This is honestly just an expression of frustration with the travis deploy tooling, as my team has already decided to migrate off. It would be reassuring to hear that y’all recognize these as problems and have a plan to address them, however.
My team adopted the deploy feature to deploy a fairly simple application that consists of a.) running migrations b.) firing off two codedeploy deployment groups, in that order.
We’ve run into countless problems since:
There is no way to limit concurrent builds on master. As a result, we frequently run into issues where two people merge around the same time and the deploy fails, since the first deploy won’t have finished before the second one starts, and dpl errors out. We have to manually intervene and retry in this case. This happens about once a day at 5-10 deploys a day.
Further, because two builds can race to production, it’s possible for an older commit to deploy after a newer commit, simply because the newer commit finishes faster. If we manage to detect this, it requires manual intervention. This happens about once a week at 5-10 deploys a day.
An error at one stage of deploy doesn’t break the build, but allows the next stage to proceed. This is still an outstanding issue in the codedeploy plugin for dplv2, although my team is looking at making a PR to fix this since it caused a major outage (but would appreciate if your team could address it first).
DPLv2’s error handling is still flawed. Besides the issue in #3, there were several times during development where the codedeploy plugin simply failed without explanation. In one case, I believe I misspecified the github repository.
AFAICT there is no support for common deploy workflows, like canarying or human approval.
Our interactions with support and this forum have also been really discouraging.
First, one support staff told me I shouldn’t use YAML anchors, even though that’s recommended in the docs and was unrelated to our problem.

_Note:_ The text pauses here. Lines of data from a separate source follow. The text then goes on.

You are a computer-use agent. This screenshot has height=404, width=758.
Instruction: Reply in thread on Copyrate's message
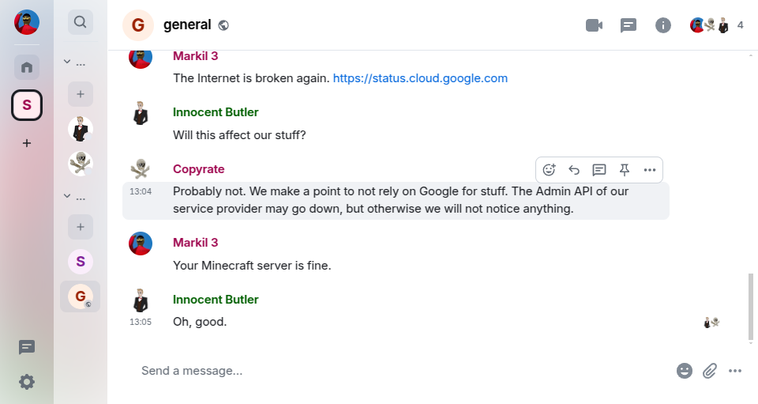599,169
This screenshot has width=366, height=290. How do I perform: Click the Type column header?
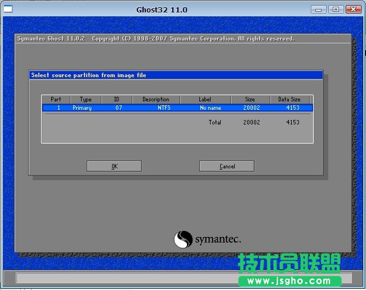[x=86, y=100]
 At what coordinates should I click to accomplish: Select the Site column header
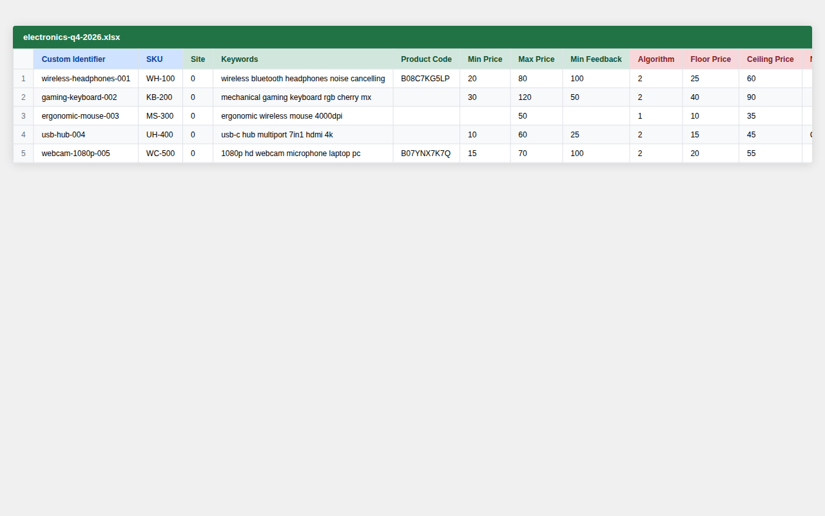click(x=197, y=59)
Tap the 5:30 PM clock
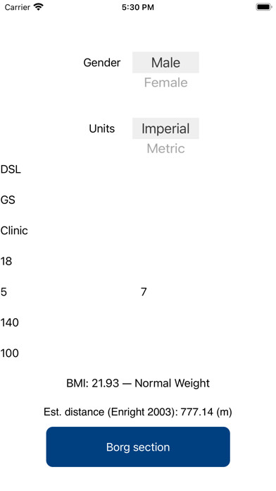The height and width of the screenshot is (491, 276). point(138,7)
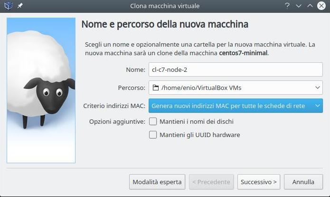This screenshot has height=197, width=330.
Task: Click the sheep illustration
Action: [x=41, y=90]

Another person seemed to miss the context of what I’d posted them and asked us to tell them what we’d changed in the config—nothing had changed, the system failed after weeks of not failing in that way, which was apparent from the support message.
The feature request thread to fix the issue with concurrent deploys didn’t promise to roadmap anything, but told us to build our own tooling instead: Feature Request: Limit concurrent builds by branch / tag / PR
Y’all, there is no company on earth that wants continuous deploy tooling that doesn’t enforce order. Ensuring that deploys go out in the correct order is a minimally viable feature of any deploy orchestrator. Except for teams that never deploy more than once a day, practically nobody wants a tool that doesn’t support this.
Yet this basic functionality is literally impossible in travis.
P.S. To be clear, we are paying customers to the tune of several k a year and projected 5-8k spend by EOY, if we were to stick around.